In the piece on Queensland flood fiction, turn the paragraph beginning "Sarah Campion" into a short bulleted list that keeps its main facts.

• **Selected excerpt**
____

By Simon Miller, Library Technician, State Library of Queensland | 31 May 2012

In this series of extracts from Queensland fiction dealing with floods, coinciding with our Floodlines exhibition, we now move away from Brisbane and visit the Burdekin River in North Queensland.

Sarah Campion ( born Mary Rose Coulton, 1906-2002) was an English novelist who spent six months in 1939 on the Atherton Tableland.  This visit to Queensland inspired a trilogy of Queensland novels, Mo Burdekin (1941), Bonanza (1942) and The Pommy Cow (1944) and three other novels set in Australia.   She was keen to return to Australia in the 1940's but was not able to do so and eventually settled in New Zealand in 1952.

Mo Burdekin is a story of pioneers on the Burdekin River in the 1880's.  It is the story of an orphan who comes floating on flood waters to be found by Reuben, a store keeper, who raises him and naturally names him Moses.  The prologue of the novel describes the dire predicament of a group of children forced to flee the rising flood waters on their own and the tragic fate that befalls all but the youngest.

Pioneer camp consisting of a shelter made of timber slabs and poles with a tent attached at the rear. A post and rail fence is visible behind the shelter. There is a large open fire with cooking utensils. A mother, father and baby are present.

Two men standing near the edge of a river. A mountain range is in the background.

____

• **Material**
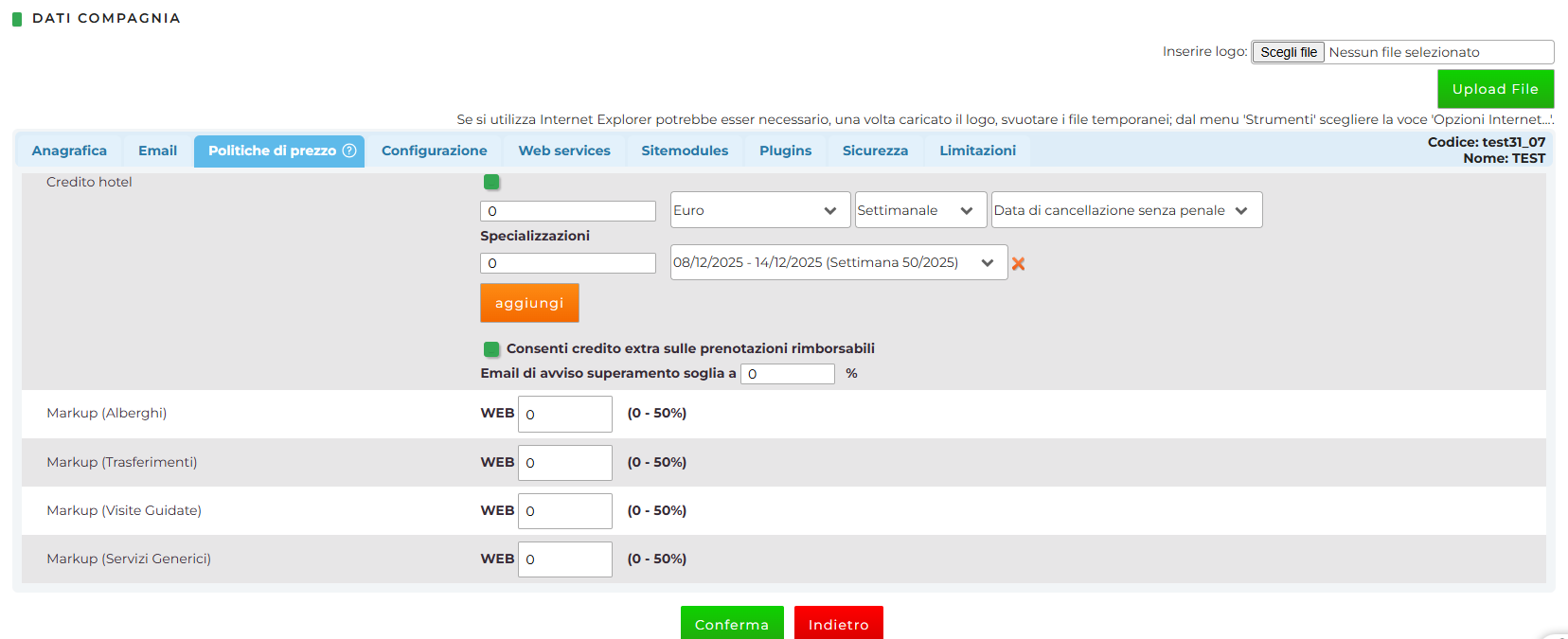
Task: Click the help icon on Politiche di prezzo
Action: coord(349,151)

____

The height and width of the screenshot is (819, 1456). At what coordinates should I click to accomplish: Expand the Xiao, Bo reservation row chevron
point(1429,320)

____

• **Solution to this exercise**
- Sarah Campion (born Mary Rose Coulton, 1906-2002) was an English novelist.
- In 1939 she spent six months on the Atherton Tableland.
- That visit inspired a Queensland trilogy: Mo Burdekin (1941), Bonanza (1942) and The Pommy Cow (1944).
- She also wrote three other novels set in Australia.
- She wanted to return to Australia in the 1940s but could not.
- She settled in New Zealand in 1952.